Now, of course you know that mental health conditions aren’t the kind of thing that goes away by taking a pill… or even a hundred different pills.  It requires constant monitoring, prescribing, and proper therapy.  UBH will not even release a patient unless you can prove that you have set up appointments with both a psychiatrist and a therapist.  We found excellent ones of each.  But, of course, along comes the insurance company to have their say.  (This insurance company shall remain nameless… but it rhymes with FAetna… and that is not a capitalization error, no matter what the spell-checker says.)  We lost the services of one of the best adolescent psychiatrists in North Texas because he refuses to take the crappy insurance.  I don’t blame him.  I blame him less now that I know so many more of the devilish details than I did then.  So, I tried to replace the good doctor.  I called the insurance provider for a list of doctors we could use.  I was given only two names.  The first doctor, a well-respected lady psychiatrist, let us make an appointment.  When I was filling out the required paperwork in the office on the day of the visit, we were informed that due to a technicality, the only way we could see that doctor would be to pay 100% 0f the bill.  The receptionist graciously let us end the appointment without charging us the late-cancellation fee.  We went to the other doctor, one that had unpleasant memories of my family from UBH, and were rejected by the doctor.  So… no psychiatrist anywhere in the State would treat my family ever again thanks to the crappy insurance.  (I tried to think of another adjective besides “crappy” to use here, but couldn’t think of any I could use that would not melt my keyboard.)

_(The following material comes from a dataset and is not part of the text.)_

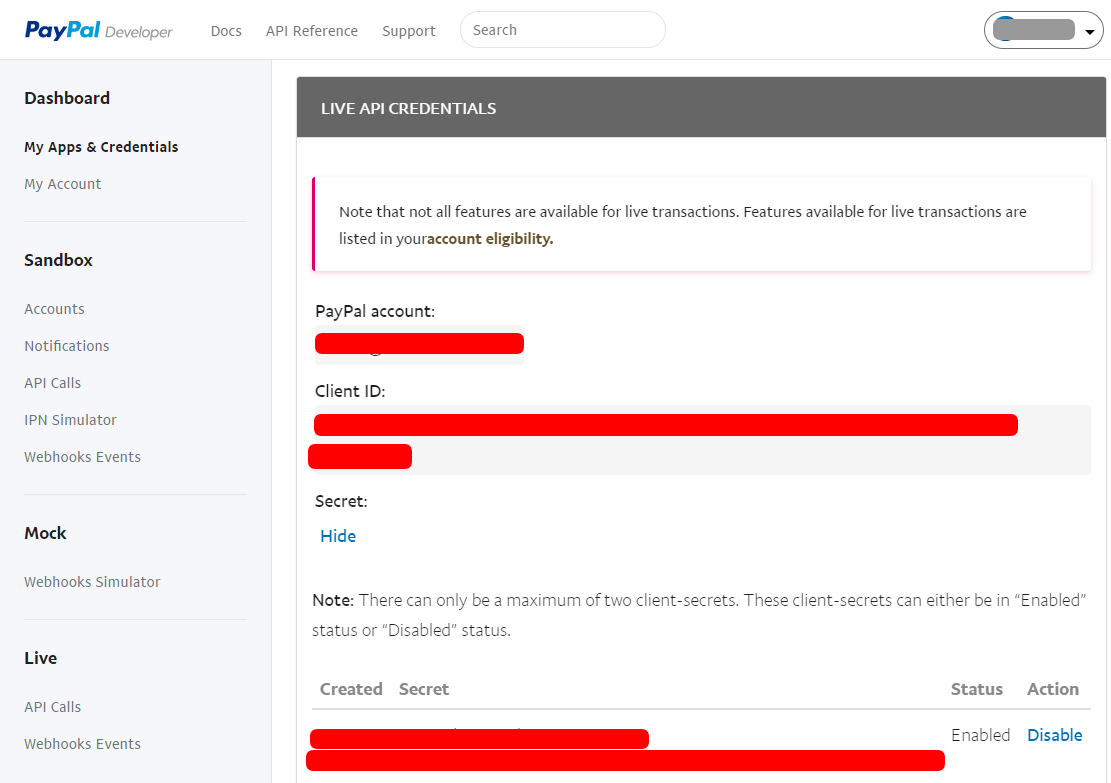Open Sandbox Notifications
The width and height of the screenshot is (1111, 783).
pos(67,346)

Now, recently, we have lost our only other professional help.  We had been seeing the excellent therapist weekly for over two years.  Previous insurance had no problem paying for the preventive services he provided.  I got by with a simple co-pay every week.  But when we had to transition to crappy FAetna, a stealth problem occurred.  Apparently there was a form that needed to be filled out to transfer the payment obligation from one provider to the next.  The form had an expiration date on it that absolved the crappy insurance from any payments at all once it was passed.  They, of course, did not tell the poor therapist about the existence of this critical document until long after the expiration date.  All claims during that time were recently nullified and payments denied.  We actually owe the doctor doing the therapy well over a thousand dollars. But he knows we can’t afford it, and he feels bad that it was caused by an error that was technically his.    We are still trying to dipsy-doodle through the nightmare health-care system to find needed services.  I have had my fill.  I don’t try to call Satan’s member-services department for the crappy insurance any more.  They won’t tell me the truth, and they won’t do anything helpful… only things that are harmful.

If I were to go to the main offices of FAetna Crappy Insurance Corporation, I would fully expect the front doors to be guarded by a massive three-headed dog-thingy.  The receptionists would all be red-skinned succubi with fangs and horns.  You would have to descend in an elevator to the Pit of Hell to see any of their superiors… You know, like Beelzebub, Asmodeus, and Lucifer.  Apparently all the premiums we pay to health insurance companies entitle us only to arguments with intractable employees who don’t even know what the word “approved” means.  So, the Devil is indeed using the details to rule in Hell… and he is doing a Helluvah job.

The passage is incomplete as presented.